Information shown
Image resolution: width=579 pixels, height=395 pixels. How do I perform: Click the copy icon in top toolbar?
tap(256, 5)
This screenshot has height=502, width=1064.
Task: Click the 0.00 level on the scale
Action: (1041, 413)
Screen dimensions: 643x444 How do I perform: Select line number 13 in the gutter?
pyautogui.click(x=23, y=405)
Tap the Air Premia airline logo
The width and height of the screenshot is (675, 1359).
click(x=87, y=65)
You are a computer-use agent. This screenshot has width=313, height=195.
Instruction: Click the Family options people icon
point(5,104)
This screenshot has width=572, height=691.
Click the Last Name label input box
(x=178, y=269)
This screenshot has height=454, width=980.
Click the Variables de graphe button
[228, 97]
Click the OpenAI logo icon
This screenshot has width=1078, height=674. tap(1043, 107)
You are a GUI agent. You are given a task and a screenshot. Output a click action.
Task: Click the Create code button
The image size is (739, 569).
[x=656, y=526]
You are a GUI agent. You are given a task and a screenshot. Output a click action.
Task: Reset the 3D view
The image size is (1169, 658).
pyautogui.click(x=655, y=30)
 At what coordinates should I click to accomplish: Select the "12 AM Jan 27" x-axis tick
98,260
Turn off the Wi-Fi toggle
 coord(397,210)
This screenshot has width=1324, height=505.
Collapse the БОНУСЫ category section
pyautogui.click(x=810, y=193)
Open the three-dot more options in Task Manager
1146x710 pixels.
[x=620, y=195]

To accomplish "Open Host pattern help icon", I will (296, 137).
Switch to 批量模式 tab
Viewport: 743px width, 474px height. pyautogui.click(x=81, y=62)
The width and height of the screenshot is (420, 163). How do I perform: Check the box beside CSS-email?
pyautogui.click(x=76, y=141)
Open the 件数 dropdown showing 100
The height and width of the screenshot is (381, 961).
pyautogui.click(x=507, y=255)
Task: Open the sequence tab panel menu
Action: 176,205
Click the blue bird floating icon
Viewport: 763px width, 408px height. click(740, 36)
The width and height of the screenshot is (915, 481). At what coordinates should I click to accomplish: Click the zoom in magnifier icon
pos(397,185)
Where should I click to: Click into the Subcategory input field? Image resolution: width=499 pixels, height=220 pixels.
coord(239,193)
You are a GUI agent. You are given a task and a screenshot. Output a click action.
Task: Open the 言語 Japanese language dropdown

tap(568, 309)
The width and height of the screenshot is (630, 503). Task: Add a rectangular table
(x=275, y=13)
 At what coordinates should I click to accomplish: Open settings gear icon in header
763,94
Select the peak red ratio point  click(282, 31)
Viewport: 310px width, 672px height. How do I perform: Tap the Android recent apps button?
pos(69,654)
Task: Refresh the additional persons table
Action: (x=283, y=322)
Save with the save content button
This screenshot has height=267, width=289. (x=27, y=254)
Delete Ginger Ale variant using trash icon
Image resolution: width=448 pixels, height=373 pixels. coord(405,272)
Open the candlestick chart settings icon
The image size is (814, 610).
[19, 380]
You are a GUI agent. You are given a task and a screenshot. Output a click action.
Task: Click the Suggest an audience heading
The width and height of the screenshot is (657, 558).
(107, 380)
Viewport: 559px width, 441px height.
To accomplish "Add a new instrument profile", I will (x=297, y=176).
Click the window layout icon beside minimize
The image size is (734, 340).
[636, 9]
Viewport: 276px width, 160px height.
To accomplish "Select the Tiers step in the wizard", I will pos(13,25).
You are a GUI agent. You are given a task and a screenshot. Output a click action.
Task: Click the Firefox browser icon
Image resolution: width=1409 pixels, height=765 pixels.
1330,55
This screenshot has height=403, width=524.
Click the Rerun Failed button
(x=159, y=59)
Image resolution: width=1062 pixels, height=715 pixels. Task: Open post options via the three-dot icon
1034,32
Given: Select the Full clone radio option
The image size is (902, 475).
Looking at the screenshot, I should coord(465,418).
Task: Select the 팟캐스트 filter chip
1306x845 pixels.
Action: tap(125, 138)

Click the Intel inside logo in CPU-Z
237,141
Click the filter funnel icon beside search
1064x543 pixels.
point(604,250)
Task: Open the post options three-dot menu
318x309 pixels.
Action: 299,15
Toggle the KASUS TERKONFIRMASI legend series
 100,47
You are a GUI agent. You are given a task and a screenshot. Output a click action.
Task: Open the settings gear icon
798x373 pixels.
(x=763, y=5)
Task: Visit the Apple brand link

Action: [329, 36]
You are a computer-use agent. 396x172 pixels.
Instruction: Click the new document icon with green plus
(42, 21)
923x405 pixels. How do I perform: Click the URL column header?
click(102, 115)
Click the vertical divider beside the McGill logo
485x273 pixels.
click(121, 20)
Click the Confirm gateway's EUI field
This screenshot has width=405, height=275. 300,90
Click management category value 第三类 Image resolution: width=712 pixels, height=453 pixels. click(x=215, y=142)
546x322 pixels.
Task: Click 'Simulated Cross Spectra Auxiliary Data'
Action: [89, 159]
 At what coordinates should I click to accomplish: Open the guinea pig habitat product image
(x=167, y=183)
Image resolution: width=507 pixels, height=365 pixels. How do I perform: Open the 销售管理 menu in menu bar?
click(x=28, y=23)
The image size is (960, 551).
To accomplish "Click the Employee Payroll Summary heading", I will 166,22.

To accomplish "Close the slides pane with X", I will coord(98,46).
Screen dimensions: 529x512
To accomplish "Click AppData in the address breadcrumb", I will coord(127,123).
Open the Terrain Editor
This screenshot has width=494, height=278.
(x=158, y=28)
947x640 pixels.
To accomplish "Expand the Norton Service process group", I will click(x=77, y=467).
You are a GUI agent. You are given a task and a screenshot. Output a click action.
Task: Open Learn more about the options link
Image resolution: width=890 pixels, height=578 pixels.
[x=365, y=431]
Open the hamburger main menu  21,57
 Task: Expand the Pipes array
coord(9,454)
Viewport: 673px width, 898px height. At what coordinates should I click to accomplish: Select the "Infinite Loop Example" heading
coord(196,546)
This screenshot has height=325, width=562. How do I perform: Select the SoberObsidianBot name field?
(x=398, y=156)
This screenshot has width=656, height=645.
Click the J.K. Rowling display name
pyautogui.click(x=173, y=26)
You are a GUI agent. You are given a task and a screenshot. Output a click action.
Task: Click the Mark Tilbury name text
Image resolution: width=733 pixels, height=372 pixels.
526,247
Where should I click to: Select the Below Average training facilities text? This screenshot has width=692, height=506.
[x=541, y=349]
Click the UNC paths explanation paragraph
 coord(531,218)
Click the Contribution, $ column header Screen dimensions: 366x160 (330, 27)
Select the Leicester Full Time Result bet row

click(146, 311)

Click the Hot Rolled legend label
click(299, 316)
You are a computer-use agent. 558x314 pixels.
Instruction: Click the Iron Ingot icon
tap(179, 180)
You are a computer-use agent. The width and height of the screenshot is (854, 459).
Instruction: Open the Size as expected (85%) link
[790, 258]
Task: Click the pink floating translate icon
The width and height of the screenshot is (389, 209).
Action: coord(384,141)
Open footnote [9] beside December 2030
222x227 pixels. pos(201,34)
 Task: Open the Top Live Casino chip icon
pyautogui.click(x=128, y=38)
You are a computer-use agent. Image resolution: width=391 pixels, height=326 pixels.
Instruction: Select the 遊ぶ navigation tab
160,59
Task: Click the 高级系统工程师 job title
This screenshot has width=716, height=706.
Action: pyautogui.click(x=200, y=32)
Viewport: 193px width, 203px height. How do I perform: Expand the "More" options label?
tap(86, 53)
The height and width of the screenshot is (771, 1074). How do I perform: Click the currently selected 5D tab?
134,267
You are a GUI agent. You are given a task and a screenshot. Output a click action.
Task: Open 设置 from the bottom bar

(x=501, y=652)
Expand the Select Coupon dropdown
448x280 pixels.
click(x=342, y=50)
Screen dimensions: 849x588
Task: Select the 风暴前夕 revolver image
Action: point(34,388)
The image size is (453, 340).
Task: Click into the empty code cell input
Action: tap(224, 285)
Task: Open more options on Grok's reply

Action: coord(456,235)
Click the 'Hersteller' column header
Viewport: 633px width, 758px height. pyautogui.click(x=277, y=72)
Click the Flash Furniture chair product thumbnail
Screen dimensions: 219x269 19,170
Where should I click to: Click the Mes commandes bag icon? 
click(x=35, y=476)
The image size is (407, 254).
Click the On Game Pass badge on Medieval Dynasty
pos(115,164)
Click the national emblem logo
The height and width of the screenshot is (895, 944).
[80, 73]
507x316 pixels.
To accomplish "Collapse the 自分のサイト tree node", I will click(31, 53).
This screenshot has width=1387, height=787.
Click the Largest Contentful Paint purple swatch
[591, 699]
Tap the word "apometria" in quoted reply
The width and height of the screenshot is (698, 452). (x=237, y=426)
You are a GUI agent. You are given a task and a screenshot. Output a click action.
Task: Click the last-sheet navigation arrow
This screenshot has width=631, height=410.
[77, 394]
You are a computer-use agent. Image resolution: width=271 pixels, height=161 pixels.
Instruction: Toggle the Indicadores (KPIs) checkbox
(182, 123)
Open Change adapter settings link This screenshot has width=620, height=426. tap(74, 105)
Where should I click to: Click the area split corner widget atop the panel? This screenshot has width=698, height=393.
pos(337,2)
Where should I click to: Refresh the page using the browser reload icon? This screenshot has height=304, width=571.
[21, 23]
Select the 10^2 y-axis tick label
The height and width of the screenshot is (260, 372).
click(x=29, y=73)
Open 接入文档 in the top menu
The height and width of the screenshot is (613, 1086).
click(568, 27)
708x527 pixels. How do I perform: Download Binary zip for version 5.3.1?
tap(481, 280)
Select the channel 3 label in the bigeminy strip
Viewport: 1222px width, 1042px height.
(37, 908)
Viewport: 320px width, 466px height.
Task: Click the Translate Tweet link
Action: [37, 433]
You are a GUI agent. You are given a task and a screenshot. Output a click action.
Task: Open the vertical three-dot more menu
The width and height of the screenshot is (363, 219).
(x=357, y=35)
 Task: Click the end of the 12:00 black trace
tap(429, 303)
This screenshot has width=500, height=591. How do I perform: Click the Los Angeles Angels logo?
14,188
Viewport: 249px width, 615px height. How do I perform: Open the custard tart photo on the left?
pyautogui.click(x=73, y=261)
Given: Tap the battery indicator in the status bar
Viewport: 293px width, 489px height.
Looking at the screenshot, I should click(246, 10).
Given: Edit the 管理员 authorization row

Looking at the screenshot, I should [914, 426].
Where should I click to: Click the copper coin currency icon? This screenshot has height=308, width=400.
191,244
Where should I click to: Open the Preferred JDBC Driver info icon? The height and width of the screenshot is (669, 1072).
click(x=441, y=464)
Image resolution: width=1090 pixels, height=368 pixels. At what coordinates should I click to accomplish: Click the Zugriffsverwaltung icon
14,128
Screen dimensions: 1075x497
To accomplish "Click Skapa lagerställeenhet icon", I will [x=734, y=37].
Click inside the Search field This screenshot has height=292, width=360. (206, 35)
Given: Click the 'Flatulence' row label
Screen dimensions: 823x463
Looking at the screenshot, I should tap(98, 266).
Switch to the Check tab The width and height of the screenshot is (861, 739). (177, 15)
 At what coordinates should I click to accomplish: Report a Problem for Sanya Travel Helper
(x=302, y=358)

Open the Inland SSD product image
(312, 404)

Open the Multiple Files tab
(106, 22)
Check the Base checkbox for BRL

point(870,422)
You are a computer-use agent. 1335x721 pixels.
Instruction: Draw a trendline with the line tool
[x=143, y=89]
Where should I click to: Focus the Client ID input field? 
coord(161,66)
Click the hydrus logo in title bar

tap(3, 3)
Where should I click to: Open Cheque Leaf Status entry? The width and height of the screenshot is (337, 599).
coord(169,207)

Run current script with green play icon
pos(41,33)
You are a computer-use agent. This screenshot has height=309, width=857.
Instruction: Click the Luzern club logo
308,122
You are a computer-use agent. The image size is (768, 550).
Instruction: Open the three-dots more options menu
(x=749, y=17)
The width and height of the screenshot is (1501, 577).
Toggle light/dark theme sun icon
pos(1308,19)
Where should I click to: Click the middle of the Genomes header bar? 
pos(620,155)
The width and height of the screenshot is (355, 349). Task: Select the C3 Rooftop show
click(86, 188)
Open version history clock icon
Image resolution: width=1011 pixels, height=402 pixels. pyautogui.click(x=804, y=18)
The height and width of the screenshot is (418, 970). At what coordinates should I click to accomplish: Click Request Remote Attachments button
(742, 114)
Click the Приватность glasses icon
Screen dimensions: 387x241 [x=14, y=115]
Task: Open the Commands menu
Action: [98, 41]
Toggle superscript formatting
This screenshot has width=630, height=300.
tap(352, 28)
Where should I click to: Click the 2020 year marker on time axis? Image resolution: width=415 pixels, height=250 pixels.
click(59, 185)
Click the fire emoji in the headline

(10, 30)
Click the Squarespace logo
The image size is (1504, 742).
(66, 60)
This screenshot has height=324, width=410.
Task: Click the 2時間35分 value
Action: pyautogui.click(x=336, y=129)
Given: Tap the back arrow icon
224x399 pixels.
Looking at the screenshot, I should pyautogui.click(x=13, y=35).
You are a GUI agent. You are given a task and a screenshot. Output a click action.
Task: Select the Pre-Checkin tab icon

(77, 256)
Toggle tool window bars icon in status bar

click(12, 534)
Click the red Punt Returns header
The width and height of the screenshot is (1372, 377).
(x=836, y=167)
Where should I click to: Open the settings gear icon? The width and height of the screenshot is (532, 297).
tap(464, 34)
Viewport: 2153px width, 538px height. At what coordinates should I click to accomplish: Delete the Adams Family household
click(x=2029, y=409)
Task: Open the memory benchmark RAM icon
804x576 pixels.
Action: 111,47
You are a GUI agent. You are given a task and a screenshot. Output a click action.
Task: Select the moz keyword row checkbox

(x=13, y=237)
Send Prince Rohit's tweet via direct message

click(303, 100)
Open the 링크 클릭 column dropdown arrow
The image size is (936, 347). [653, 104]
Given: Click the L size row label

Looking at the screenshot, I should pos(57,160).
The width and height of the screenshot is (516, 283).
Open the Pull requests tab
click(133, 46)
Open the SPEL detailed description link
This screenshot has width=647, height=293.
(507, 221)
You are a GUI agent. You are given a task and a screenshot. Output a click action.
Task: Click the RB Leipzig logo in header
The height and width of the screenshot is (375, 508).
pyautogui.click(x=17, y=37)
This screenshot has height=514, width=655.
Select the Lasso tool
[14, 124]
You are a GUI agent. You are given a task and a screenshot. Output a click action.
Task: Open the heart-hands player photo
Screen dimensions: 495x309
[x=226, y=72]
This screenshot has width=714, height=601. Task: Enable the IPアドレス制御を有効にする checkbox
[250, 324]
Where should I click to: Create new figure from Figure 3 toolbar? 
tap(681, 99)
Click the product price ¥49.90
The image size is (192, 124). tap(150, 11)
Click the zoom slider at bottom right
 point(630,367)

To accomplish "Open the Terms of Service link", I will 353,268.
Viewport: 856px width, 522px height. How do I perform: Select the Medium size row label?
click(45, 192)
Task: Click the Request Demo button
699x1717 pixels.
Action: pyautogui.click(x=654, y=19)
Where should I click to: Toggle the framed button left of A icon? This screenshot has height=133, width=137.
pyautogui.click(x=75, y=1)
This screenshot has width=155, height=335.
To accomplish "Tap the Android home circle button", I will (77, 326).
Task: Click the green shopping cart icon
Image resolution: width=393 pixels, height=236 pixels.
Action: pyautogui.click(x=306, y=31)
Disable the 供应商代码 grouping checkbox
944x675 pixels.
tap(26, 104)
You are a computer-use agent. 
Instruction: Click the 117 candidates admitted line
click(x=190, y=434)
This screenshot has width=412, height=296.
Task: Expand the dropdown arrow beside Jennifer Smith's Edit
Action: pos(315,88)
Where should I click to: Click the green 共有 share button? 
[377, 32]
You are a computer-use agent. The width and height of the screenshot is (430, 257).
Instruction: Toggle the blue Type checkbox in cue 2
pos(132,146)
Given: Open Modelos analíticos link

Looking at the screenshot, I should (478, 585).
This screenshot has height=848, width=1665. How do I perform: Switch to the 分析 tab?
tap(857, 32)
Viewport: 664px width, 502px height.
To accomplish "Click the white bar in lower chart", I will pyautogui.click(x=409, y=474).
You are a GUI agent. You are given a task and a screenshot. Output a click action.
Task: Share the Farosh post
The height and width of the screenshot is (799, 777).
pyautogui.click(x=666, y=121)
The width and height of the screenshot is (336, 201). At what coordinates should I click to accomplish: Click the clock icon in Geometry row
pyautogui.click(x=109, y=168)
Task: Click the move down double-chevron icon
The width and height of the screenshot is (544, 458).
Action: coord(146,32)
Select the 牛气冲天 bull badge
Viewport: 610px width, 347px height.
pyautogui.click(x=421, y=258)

Brief
Everything above from the line containing "Task: Click the pink floating translate icon" down to the line containing "You are a computer-use agent. Image resolution: width=391" should be copied exactly, both end lines included, and nothing else.

Result
Task: Click the pink floating translate icon
The width and height of the screenshot is (389, 209).
Action: coord(384,141)
Open footnote [9] beside December 2030
222x227 pixels. pos(201,34)
 Task: Open the Top Live Casino chip icon
pyautogui.click(x=128, y=38)
You are a computer-use agent. Image resolution: width=391 pixels, height=326 pixels.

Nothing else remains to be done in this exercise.